**Goal**
Reproduce each of the records below word for word, leaving out the pictures.

**Data listing**
----
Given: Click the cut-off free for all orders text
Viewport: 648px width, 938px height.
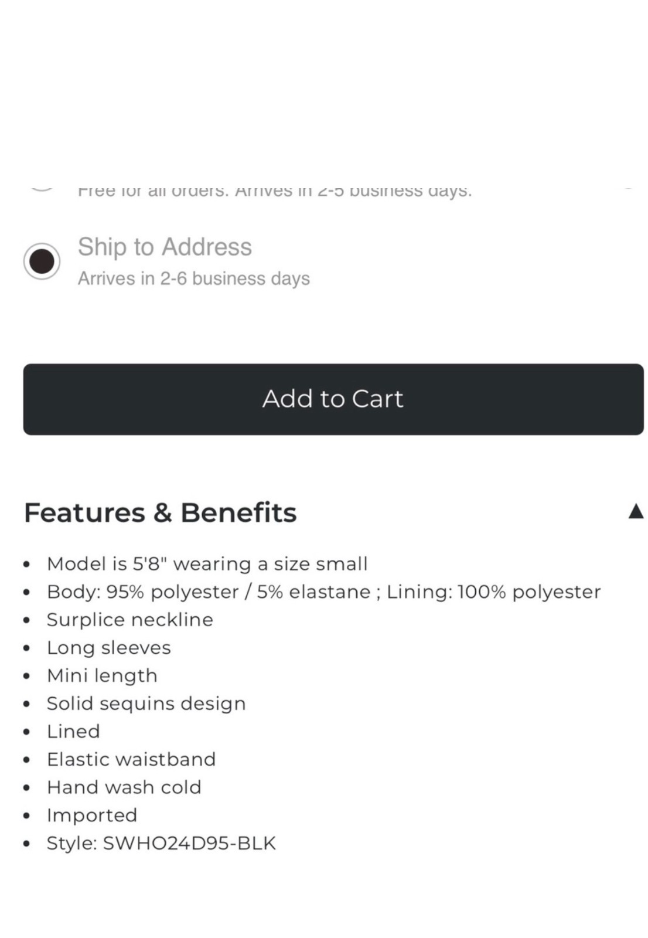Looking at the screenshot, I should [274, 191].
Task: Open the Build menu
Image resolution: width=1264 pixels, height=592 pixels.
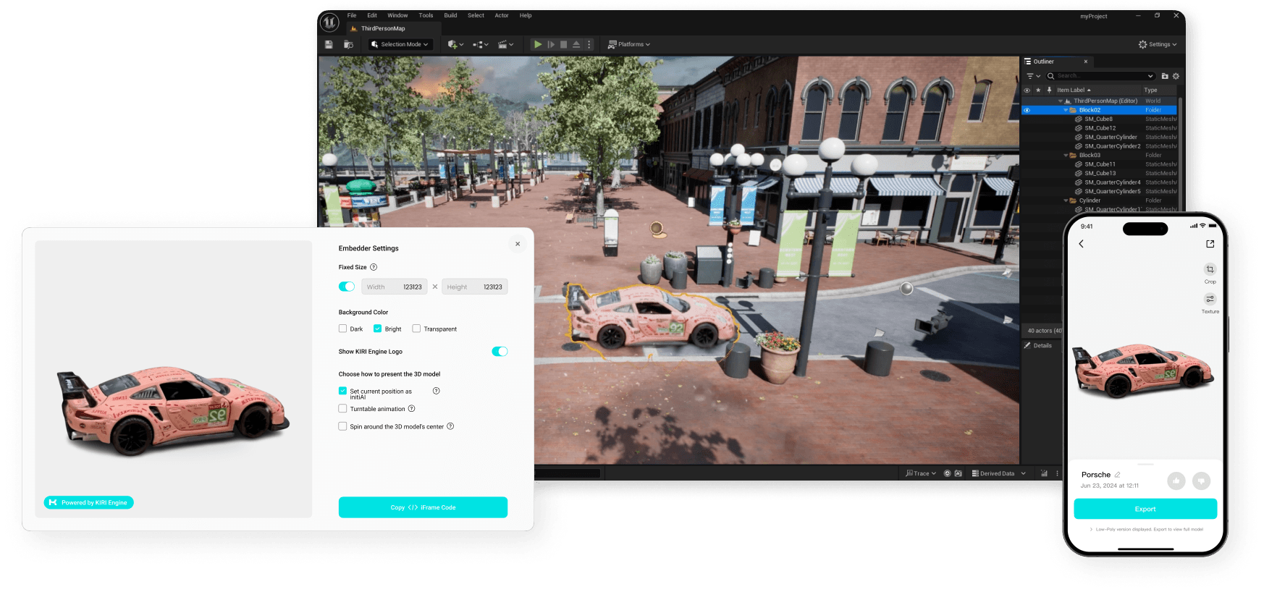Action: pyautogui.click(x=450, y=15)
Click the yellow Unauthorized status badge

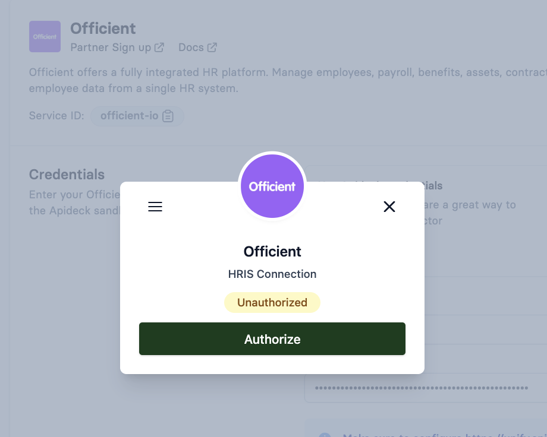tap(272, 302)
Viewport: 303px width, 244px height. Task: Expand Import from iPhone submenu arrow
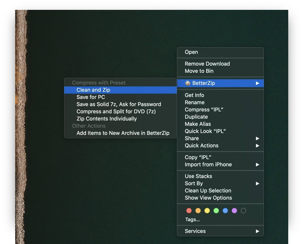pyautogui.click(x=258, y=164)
----
**Completed exercise**
Given: Click the cut-off free for all orders text
Viewport: 648px width, 938px height.
Looking at the screenshot, I should [274, 191].
Task: Open the Build menu
Image resolution: width=1264 pixels, height=592 pixels.
Action: pyautogui.click(x=450, y=15)
Click the yellow Unauthorized status badge

tap(272, 302)
Viewport: 303px width, 244px height. Task: Expand Import from iPhone submenu arrow
pyautogui.click(x=258, y=164)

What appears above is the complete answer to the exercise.